WHAT TO PRODUCE: Please return every entry below exactly as written, without any of its pictures.

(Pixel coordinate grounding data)
>>

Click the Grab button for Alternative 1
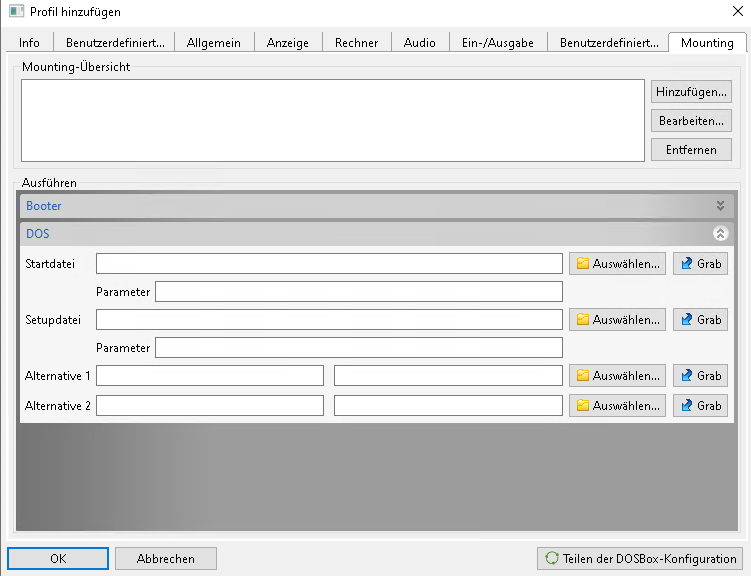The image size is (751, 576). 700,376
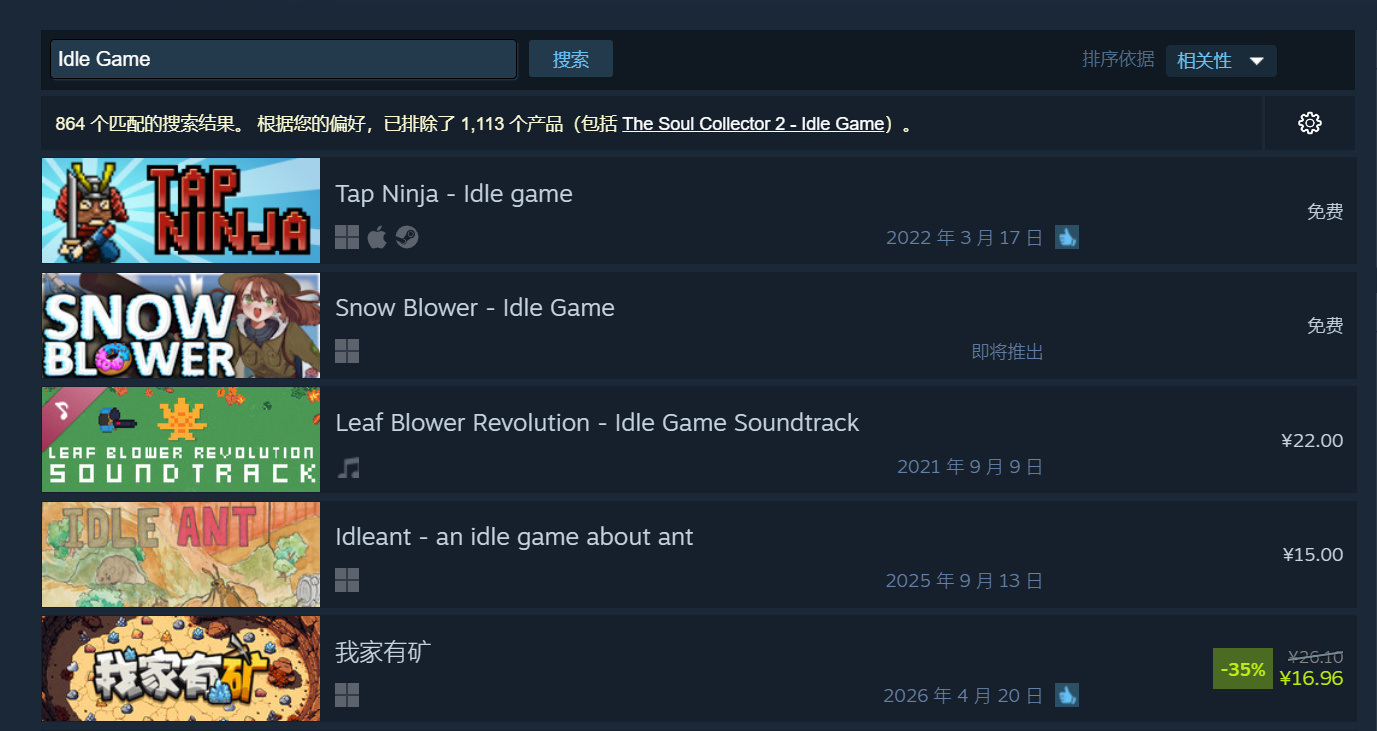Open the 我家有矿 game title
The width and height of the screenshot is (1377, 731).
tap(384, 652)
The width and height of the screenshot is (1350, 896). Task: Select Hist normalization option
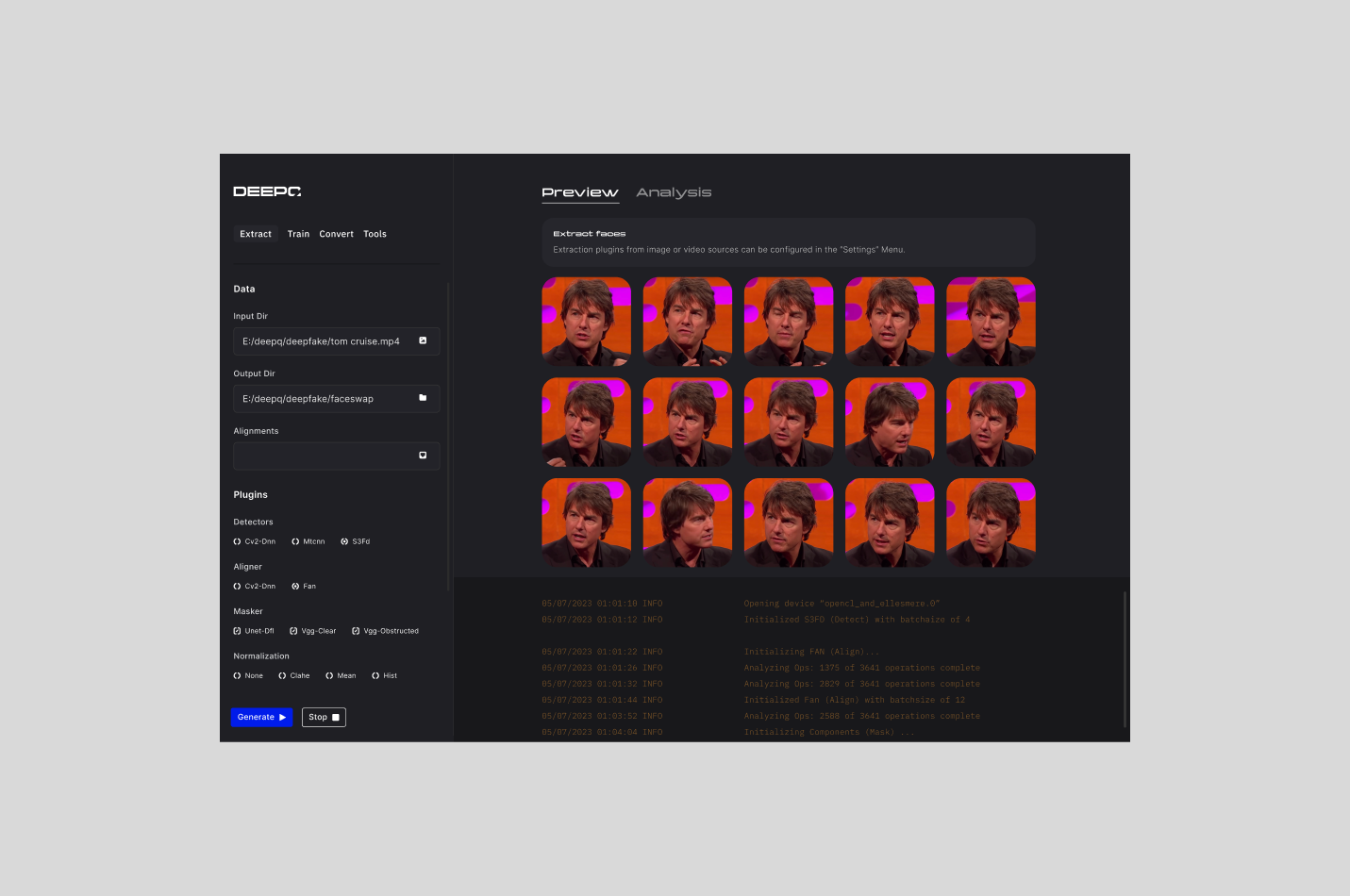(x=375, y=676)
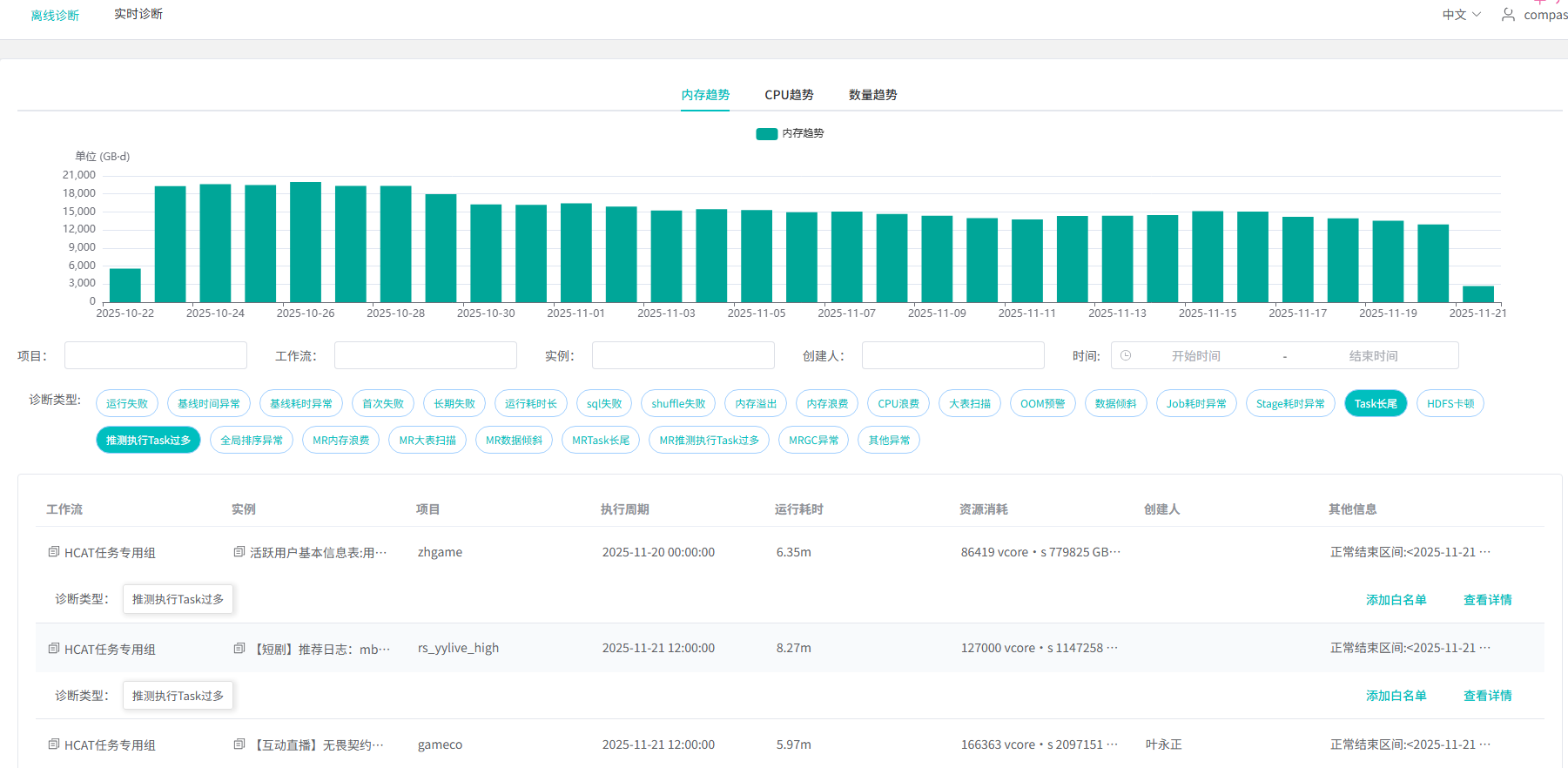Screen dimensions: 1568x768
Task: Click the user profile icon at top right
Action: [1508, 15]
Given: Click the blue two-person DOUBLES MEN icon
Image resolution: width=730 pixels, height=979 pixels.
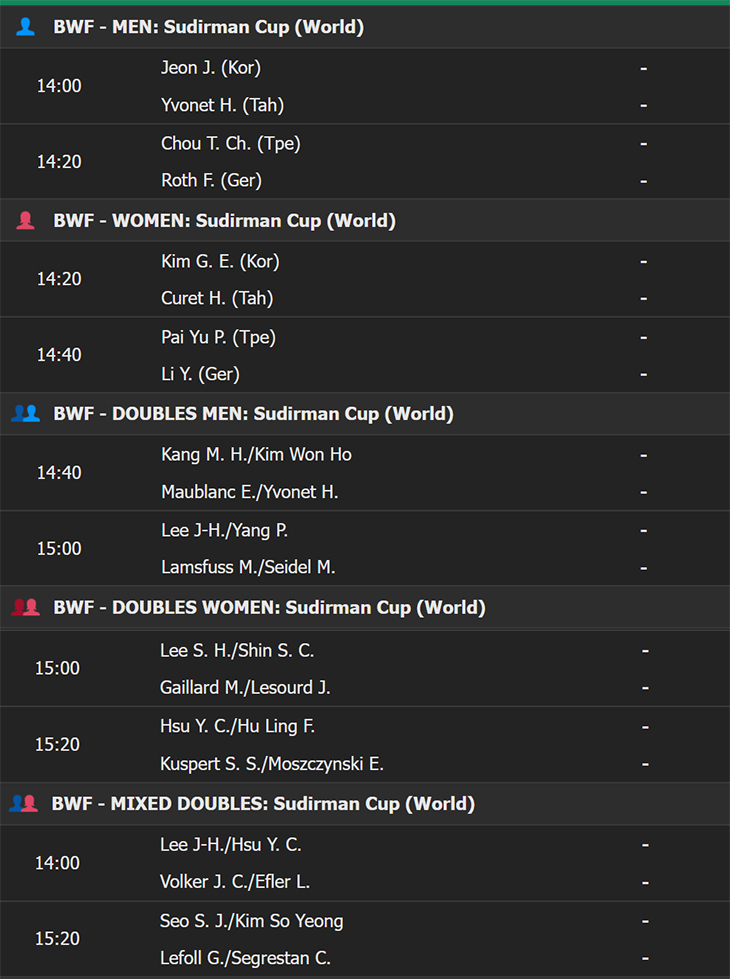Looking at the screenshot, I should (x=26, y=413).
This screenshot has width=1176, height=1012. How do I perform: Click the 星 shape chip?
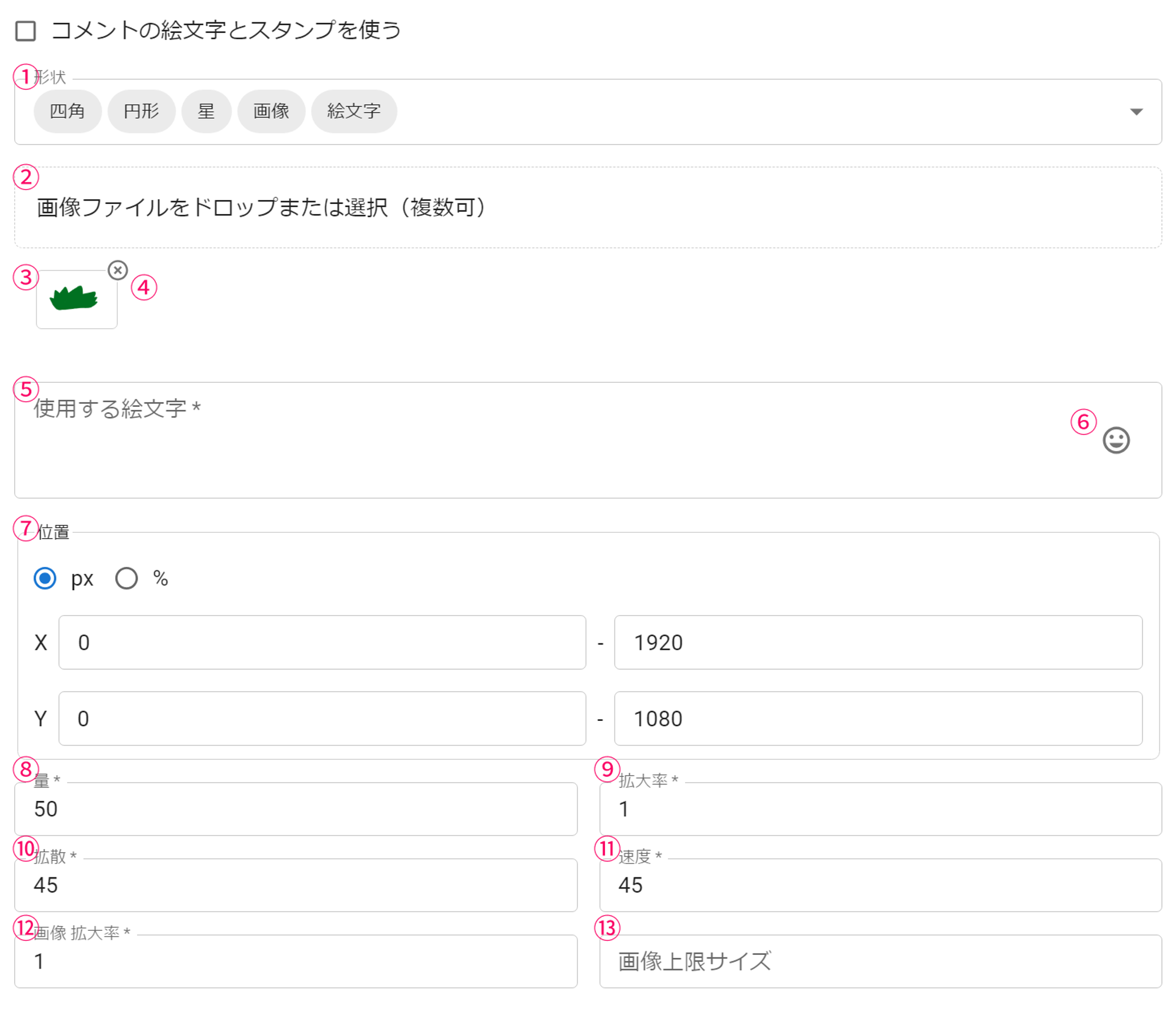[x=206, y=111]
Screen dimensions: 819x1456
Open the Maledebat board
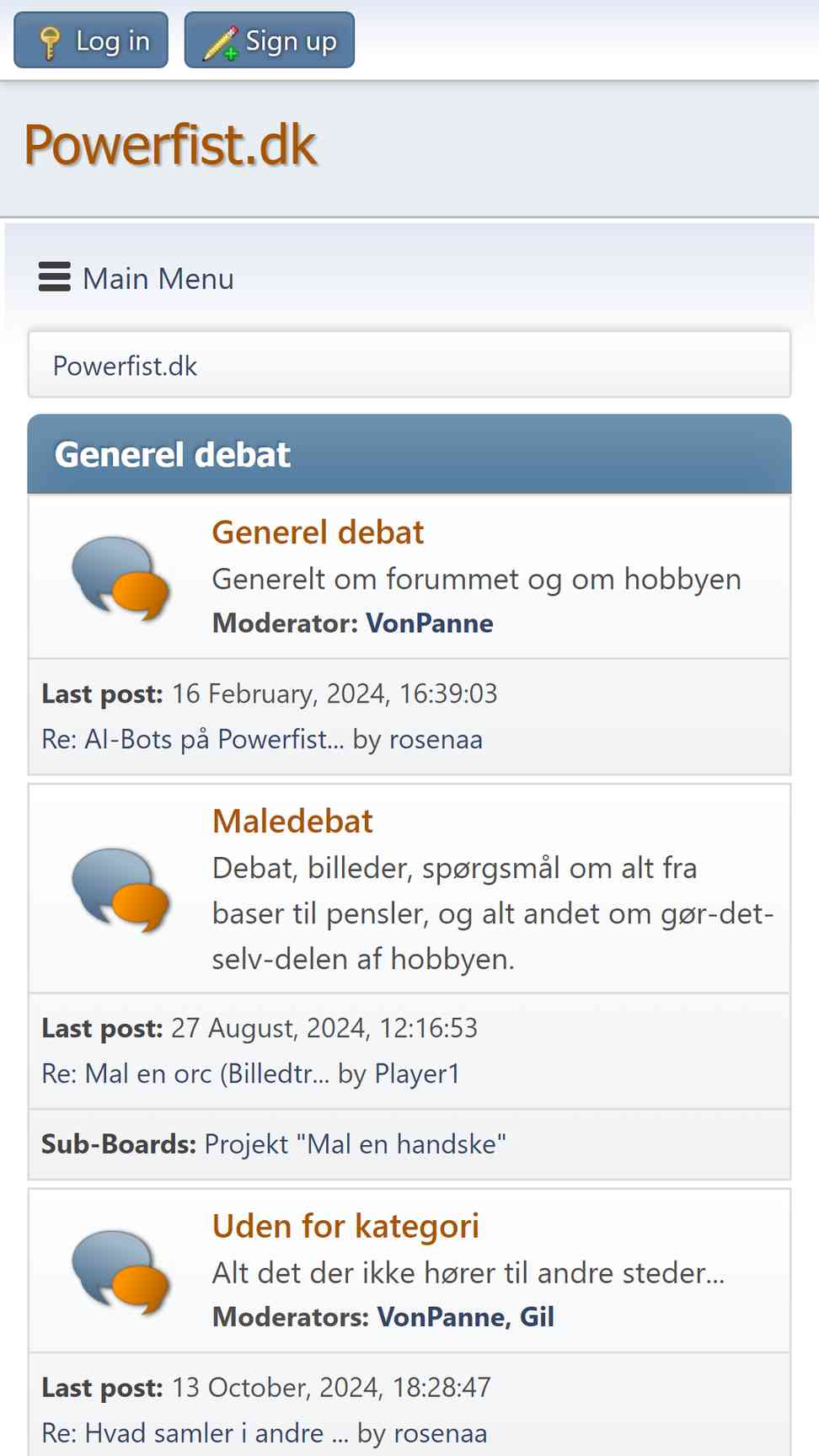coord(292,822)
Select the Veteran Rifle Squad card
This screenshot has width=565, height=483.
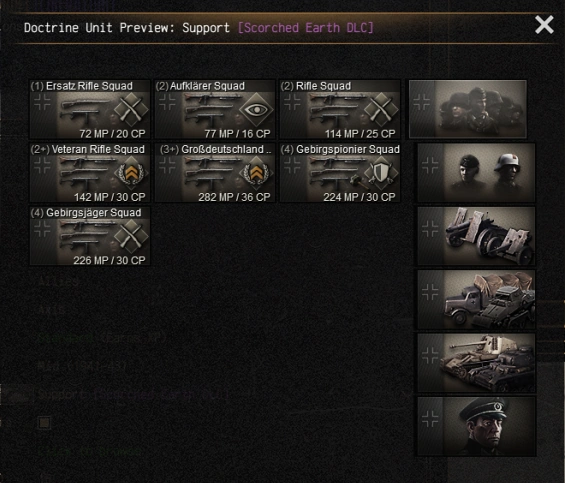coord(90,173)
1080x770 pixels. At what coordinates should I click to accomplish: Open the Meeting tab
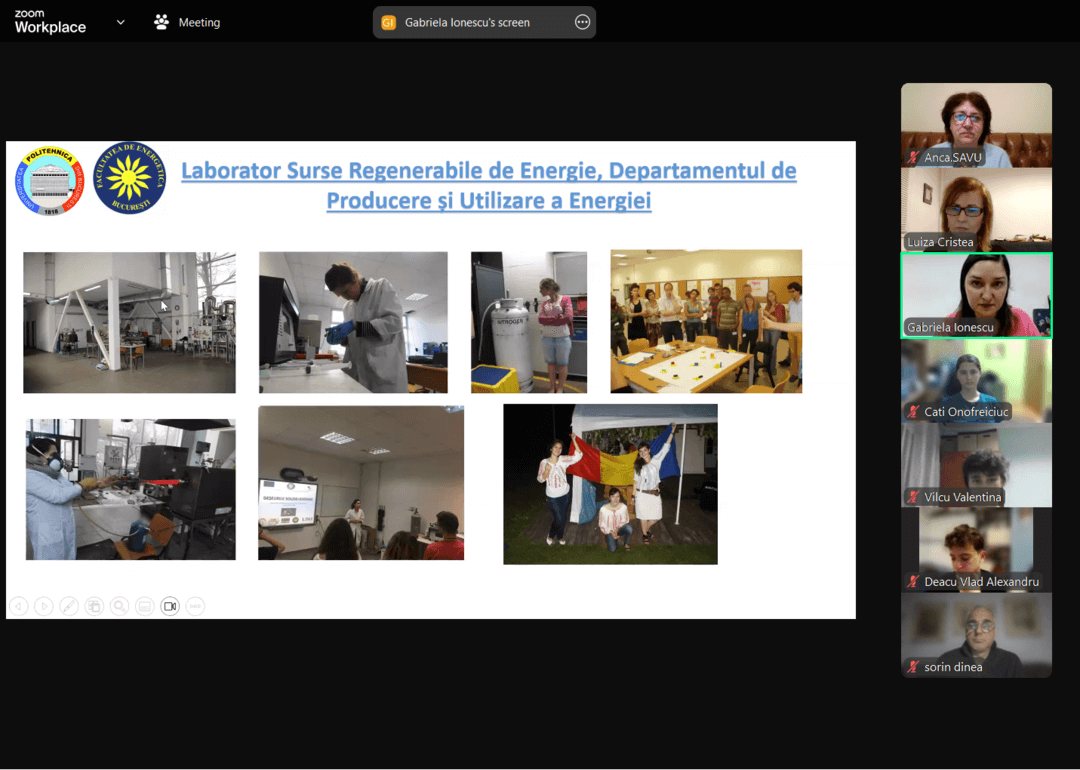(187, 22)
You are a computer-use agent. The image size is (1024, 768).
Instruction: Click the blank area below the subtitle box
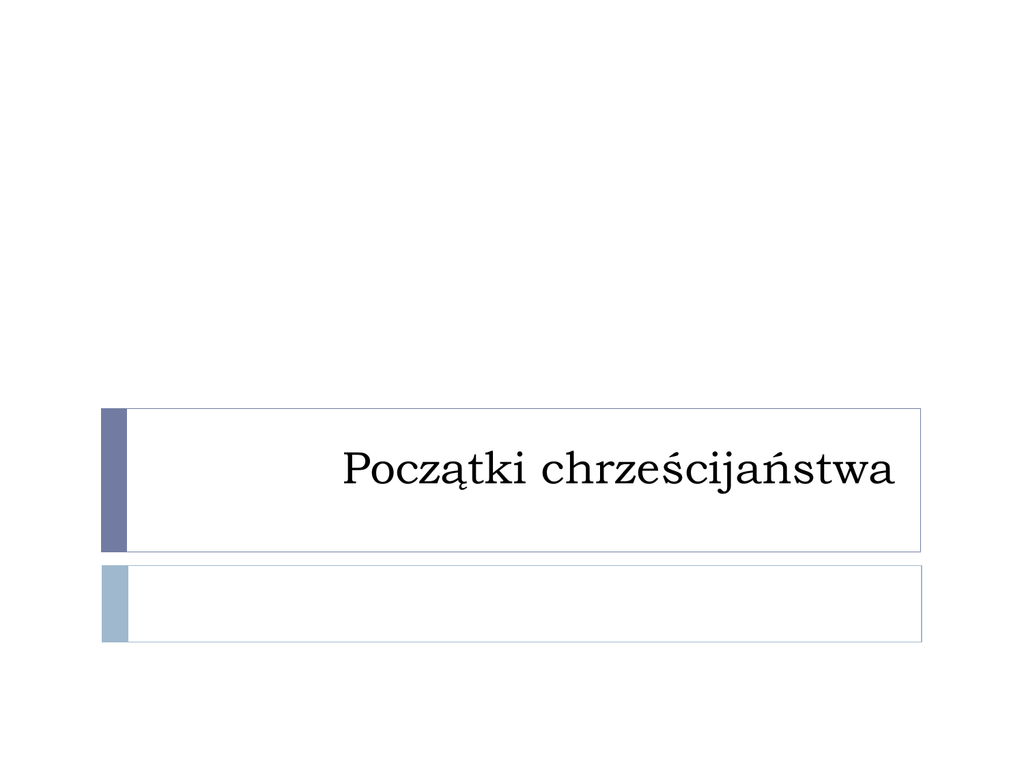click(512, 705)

<<

OUTPUT OF THE EXERCISE:
Click the Grab button for Alternative 1
The image size is (751, 576). 700,376
Open the 我家有矿 game title
The width and height of the screenshot is (1377, 731).
tap(384, 652)
The width and height of the screenshot is (1350, 896). Task: Select Hist normalization option
(x=375, y=676)
Screen dimensions: 1568x768
Task: Click the user profile icon at top right
Action: [1508, 15]
Given: Click the blue two-person DOUBLES MEN icon
Image resolution: width=730 pixels, height=979 pixels.
Looking at the screenshot, I should (x=26, y=413).
This screenshot has width=1176, height=1012. How do I perform: Click the 星 shape chip?
[x=206, y=111]
Screen dimensions: 819x1456
Open the Maledebat board
coord(292,822)
Select the Veteran Rifle Squad card
This screenshot has width=565, height=483.
coord(90,173)
1080x770 pixels. At what coordinates should I click to accomplish: Open the Meeting tab
(187, 22)
You are a computer-use agent. The image size is (1024, 768).
Instruction: Click the blank area below the subtitle box
click(512, 705)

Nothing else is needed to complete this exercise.